K562 DNA High Molecular Weight from Promega Corp. (USA) served as positive control sample. Genetic profile of K562 DNA was following: rs895436 – G/G, rs11689011 – C/C, rs4035887 – T/T (for the negative strand), rs1867785 – G/G, rs1867782 – C/C.
Each of the five PCR products (for the five different SNPs) was formed from five different individuals, and was sequenced in separate reaction using BigDye® Terminator v3.1 Cycle Sequencing Kit (Applied Biosystems) with full coincidence of expected and observed sequences. Sequencing was performed in a second laboratory (Gordiz Ltd. Laboratory, Moscow, Russia), according to latest recommendations [17].

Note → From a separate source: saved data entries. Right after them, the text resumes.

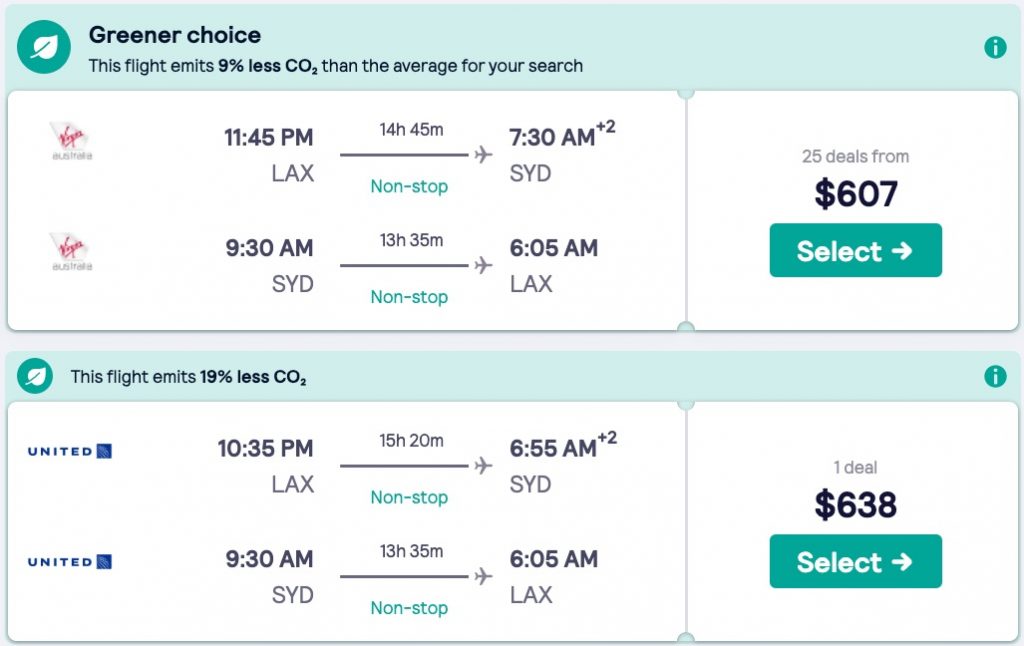Click Non-stop under the 15h 20m duration
This screenshot has height=646, width=1024.
pyautogui.click(x=409, y=497)
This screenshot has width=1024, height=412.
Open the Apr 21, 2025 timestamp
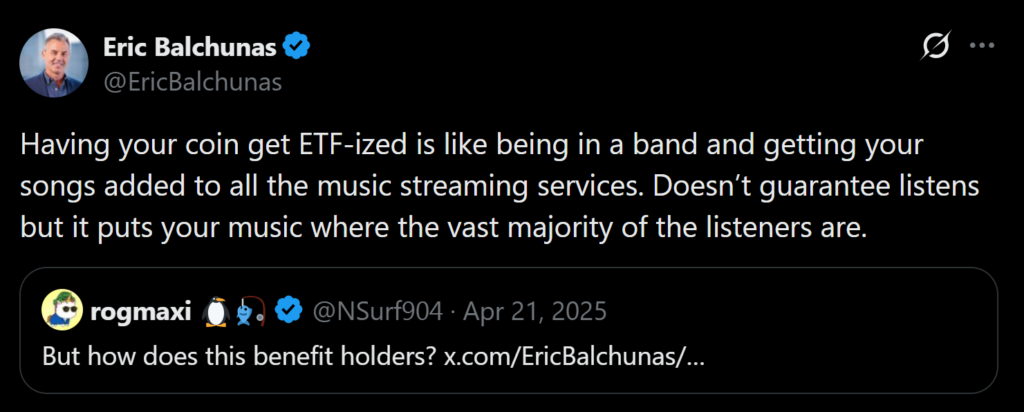coord(537,312)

Genotyping reliability across two laboratories
Genotyping was performed in duplicate in the same Laboratory for accuracy. Two independent investigators have called the genotyping score in each laboratory-100% of the genotypes could be called. For the purpose of results reliability across two laboratories in two different countries (Russia and Poland), different DNA samples (one for each SNP, positive or negative controls) were shipped from Russia to Poland and were genotyped by TaqMan assays. The results of the genotyping were in 100% agreement across the two laboratories.
Statistical analysis
The genotype frequencies of all individual SNPs are presented in Additional file 1. Before looking at both the individual effects of the five EPAS1 SNPs and their interactions, we selected the best genetic model for each SNP. Then, SNP main effects, as well as SNP-SNP interactions, were investigated using Multivariate Adaptive Regression Splines (MARS), a nonparametric regression method [18] that has been successfully applied for detecting SNP-SNP interaction in several studies [19–22]. Finally, the odds ratios (OR) of being either a sprint/power athlete or an endurance athlete were calculated for each significant SNP and significant interacting pairs of SNPs using the best genetic model for each SNP. Details on the steps that have been taken in the statistical analysis are shown in Figure 1.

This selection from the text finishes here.